─── Selected excerpt ───

I think it is essential that we push IRS to get into the 21st Century along with everyone else, but in a way that we don't have people dealing with machines only. I will talk about that later.

Senator Glenn?

Senator GLENN. Thank you, Mr. Chairman.

Where is OMB in all this? They were supposed to be managing some of this, or overseeing it and giving advice, and so on. We did away with the Brooks Act on computer acquisition. It seems to me it is up to OMB to do some oversight of this. Have they done anything?

Mr. DODARO. I think OMB shares in some of the problem here. I think they have been approving large budgets for IRS without requiring enough information to make decisions that are going to produce the benefits. OMB has a new investment guide out asking the right questions based upon the best practices research we did of the private sector, but they need to use that guide as it relates to IRS and really make some tough decisions.

Senator GLENN. What has happened on accounts receivable? As I understand it, it has gone up from $29 to $34 billion last year. Why is that, not enough agents, or what is the deal?

Mr. DODARO. I am going to ask Mr. Holloway to talk about that. Mr. HOLLOWAY. I would answer you a couple of ways. The fundamental problem with accounts receivable is what underpins the fundamental problems of financial management at IRS. Your very question articulates the core problem. Because of the way their records are set up, they can't adequately explain whether it has gone up or down or why it has gone up or down. Most of those are statistical projections. They do not have the capacity to separate from their compliance assessments their true receivables.

One of the big problems you have with receivables, period-if you can make the analogy or comparison to the private sector, in a private sector environment you would have an individual subsidiary record of accounts receivable of who owed you the money and you would design your collection efforts to go get that money.

IRS has those things commingled with some of the compliance initiatives that they have, one of which was the type talked about earlier with the Alaskan panel where they talked about what is typically called a substitute for return. Those aren't designed to be receivables to be collected, and I think there is some question, Senator, at least on the amounts that we talk about being collectible, how much of that isn't already set up to be collected or represents a deferred amount that is owed.

─── Data shown ───

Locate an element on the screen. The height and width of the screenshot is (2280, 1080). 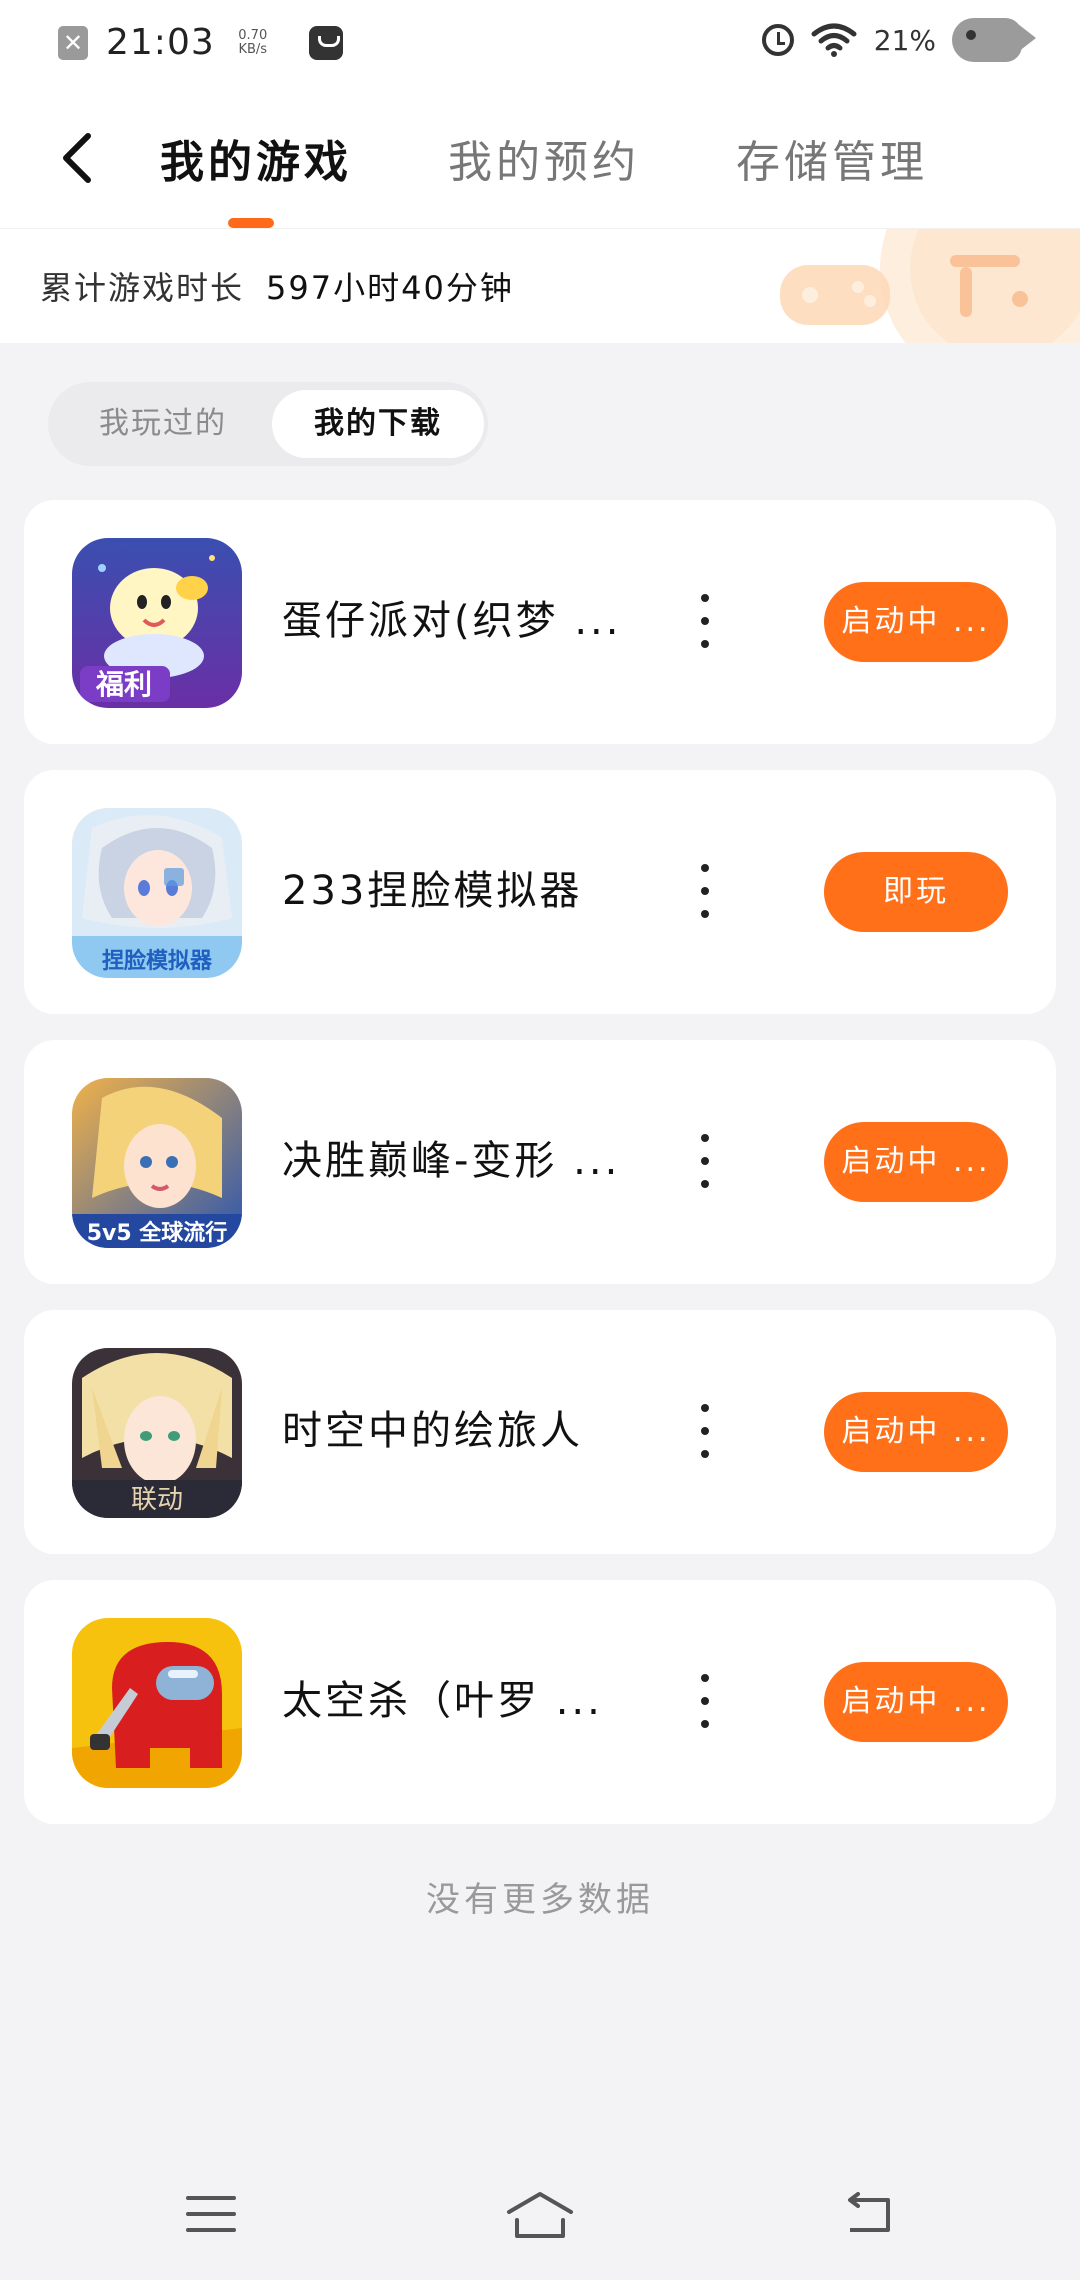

───

* To do
1. Quote each sentence in Senator Glenn's remarks in the hearing transcript that ends with a question mark.
2. Pick up the hearing transcript on IRS accounts receivable right after its final sentence and keep it going.
The material plays no part in this.

* Answers per task
1.
"Where is OMB in all this?"
"Have they done anything?"
"What has happened on accounts receivable?"
"Why is that, not enough agents, or what is the deal?"

2.
Senator GLENN. OK. In the 1997 budget request, there is included $359 million for a revenue enhancement initiative. That will provide for over 3,800 new enforcement full-time employees, bringing the total level to about 69,000. Are all those 3,800 FTEs going into compliance?

In times past, I remember 8 or 10 years ago we got them some new agents over there when they wanted new agents and wound up that about two-thirds of them went into administrative functions. So we sort of raised cain the next year and that didn't happen again, but that is way back; that is 8 or 10 years ago now.

These 3,800 new enforcement FTEs-do you recommend that we approve that?

Ms. WILLIS. Senator, we think there are a couple of things that the Congress should consider before it approves the revenue enhancement initiative. First, as you recall, prior to 1995, IRS success in using that money to finance compliance initiatives was actually limited. Typically, the money went to fund other unfunded budget issues, and therefore very little of the money actually went to fund compliance positions.

The Congress addressed this issue in 1995 when it fenced the compliance initiative and required that IRS spend that money for compliance positions, etc. So, that would be one thing the Congress would want to consider doing again.

Senator GLENN. Would you think the 3,800 positions would be good if we fenced it and said these are to be compliance people, period, nothing for administrative purposes and things?

Ms. WILLIS. You would want to fence the money around that, but recognizing that within the 3,820 for the revenue initiative, that is offset by a reduction that is in the baseline budget of approximately 1,300 positions in the collections area. So within the budget, you only actually have a net of about 2,500.

Senator GLENN. You mean we are firing 1,300 while we are hiring 3,900, is that right?

Ms. WILLIS. Well, I am not sure we are firing people, but we are reducing the number of positions in that area.

Mr. HOLLOWAY. If I could amplify on one of her statements, though, I would like in the compliance initiative-similar to the discussion we had on TSM, I think the difficulty of judging whether to approve or not approve that is a lack of information, and if we continue to make decisions about budgetary dollars without better information, I just don't think that is a good investment.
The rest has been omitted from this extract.